Items listed in a dataset:
┄┄┄┄┄┄

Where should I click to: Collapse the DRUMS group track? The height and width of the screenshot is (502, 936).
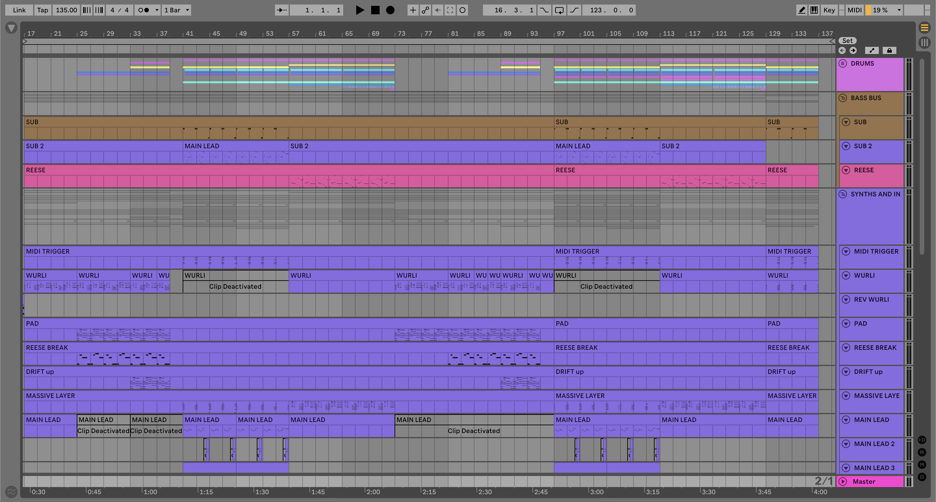pos(843,64)
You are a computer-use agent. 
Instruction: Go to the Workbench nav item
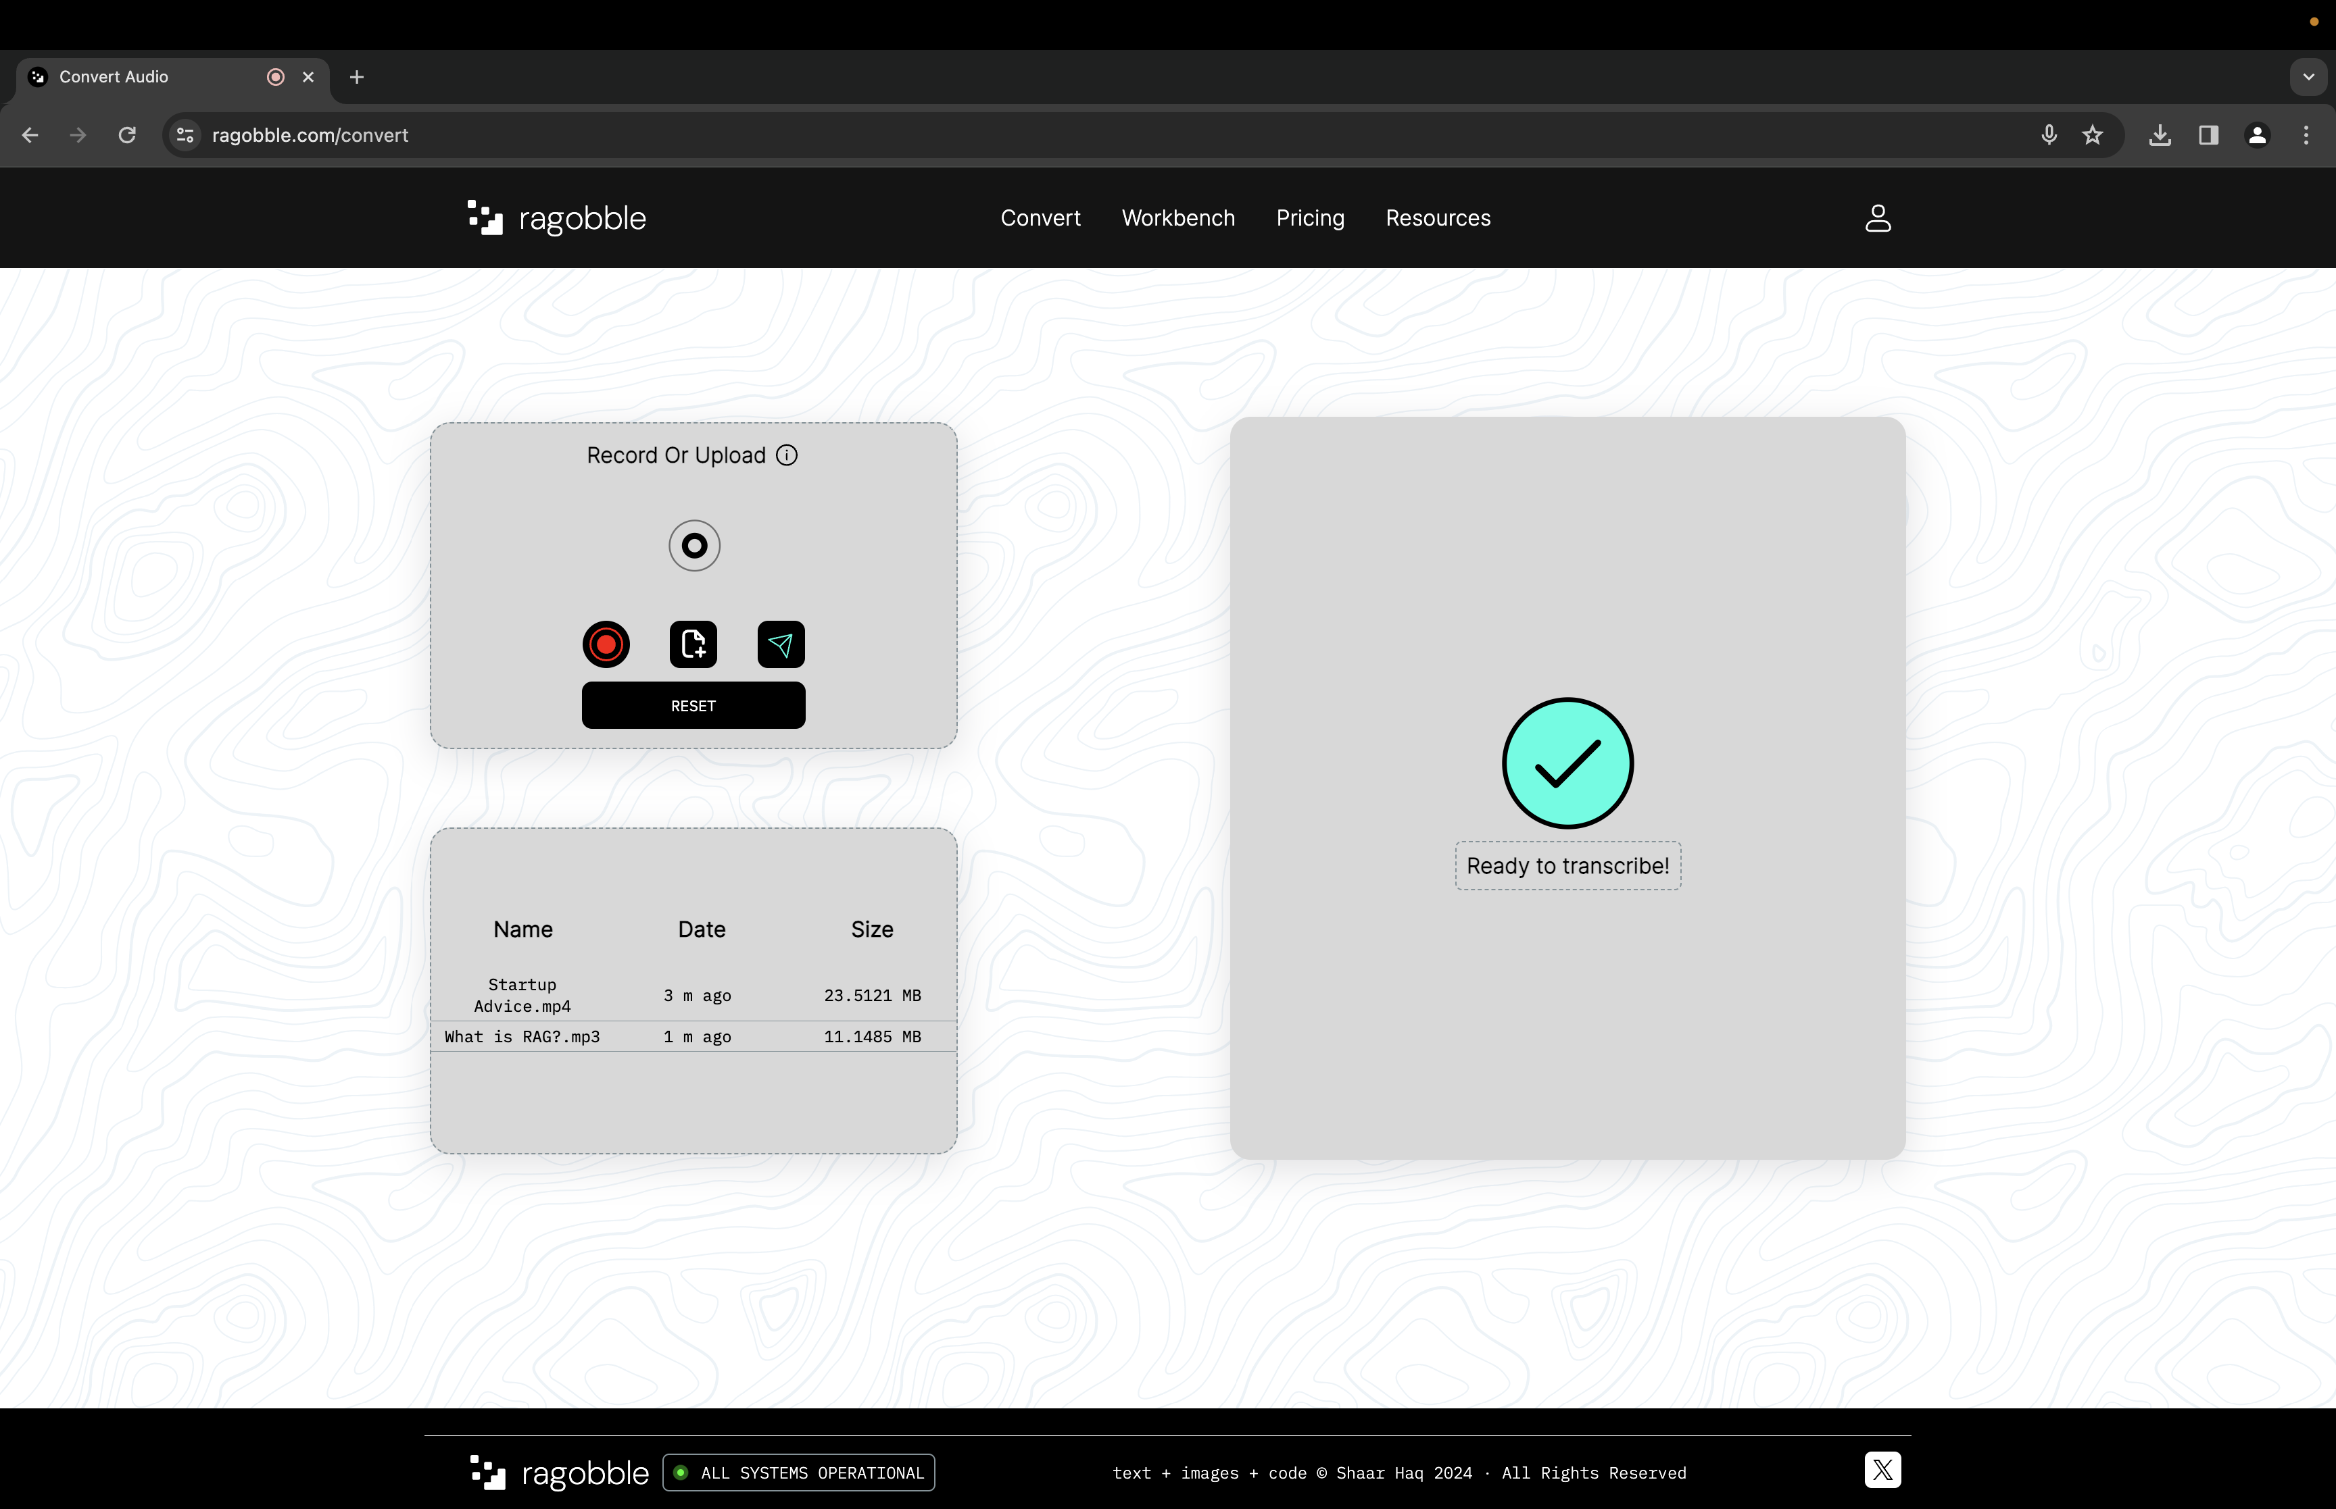click(x=1177, y=218)
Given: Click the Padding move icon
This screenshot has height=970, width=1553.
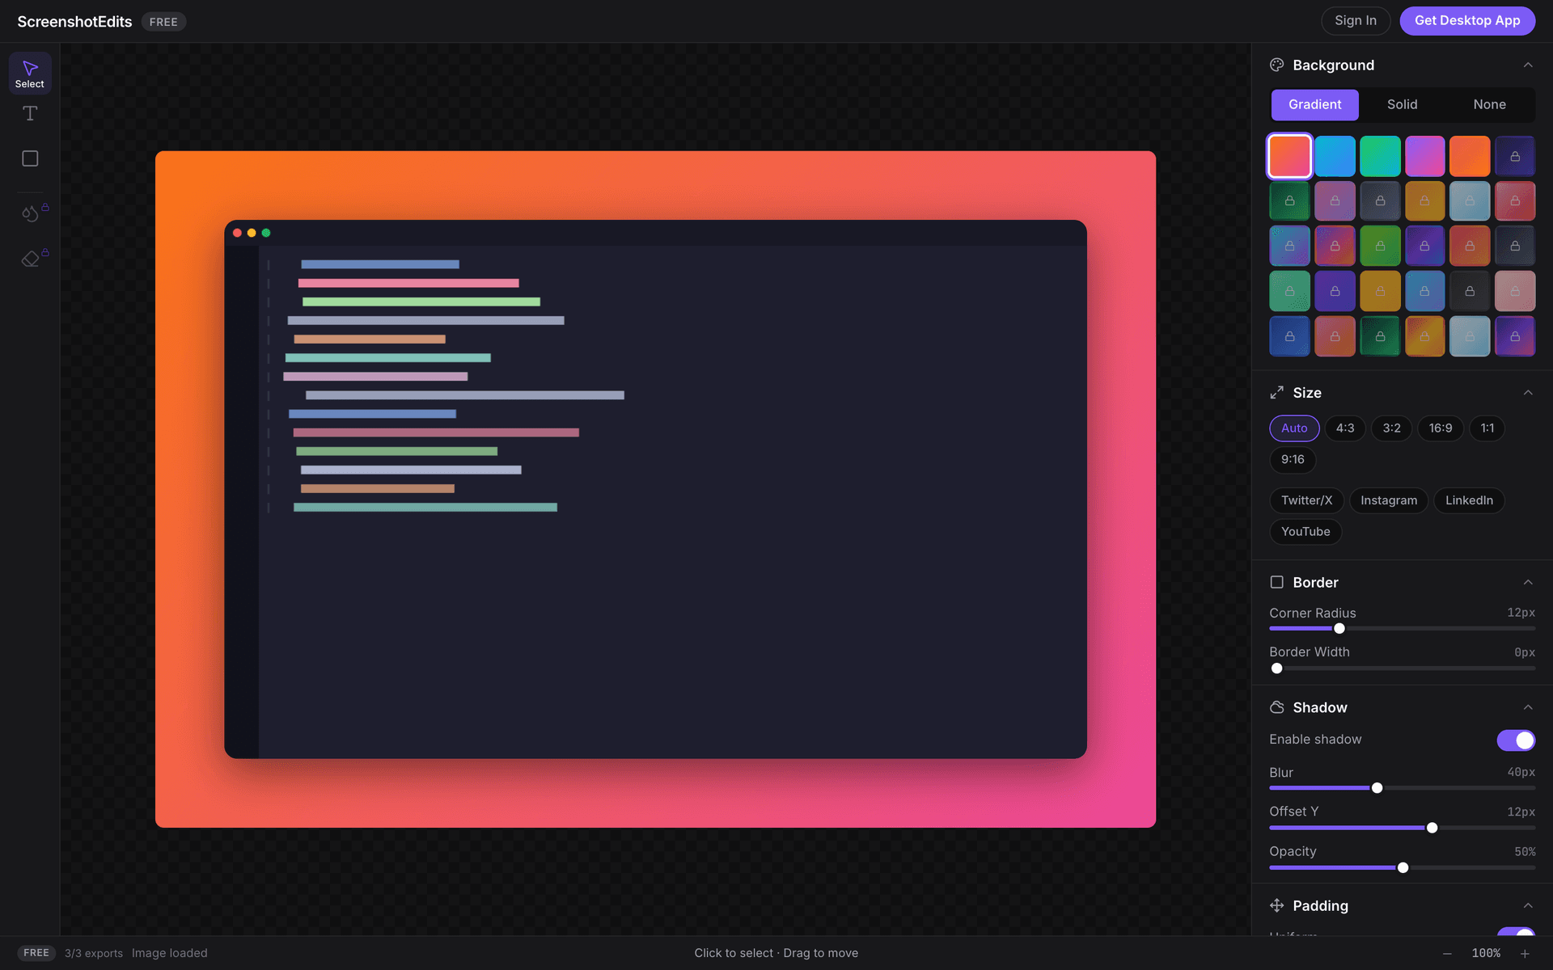Looking at the screenshot, I should coord(1277,905).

┄┄┄┄┄┄

Copy all the records word for word and keep the pictures out.

Output for this task:
Where should I click to: Collapse the DRUMS group track? The height and width of the screenshot is (502, 936).
pos(843,64)
You are a computer-use agent. 
Instruction: Go to the Workbench nav item
click(x=1177, y=218)
Given: Click the Padding move icon
This screenshot has height=970, width=1553.
Looking at the screenshot, I should coord(1277,905).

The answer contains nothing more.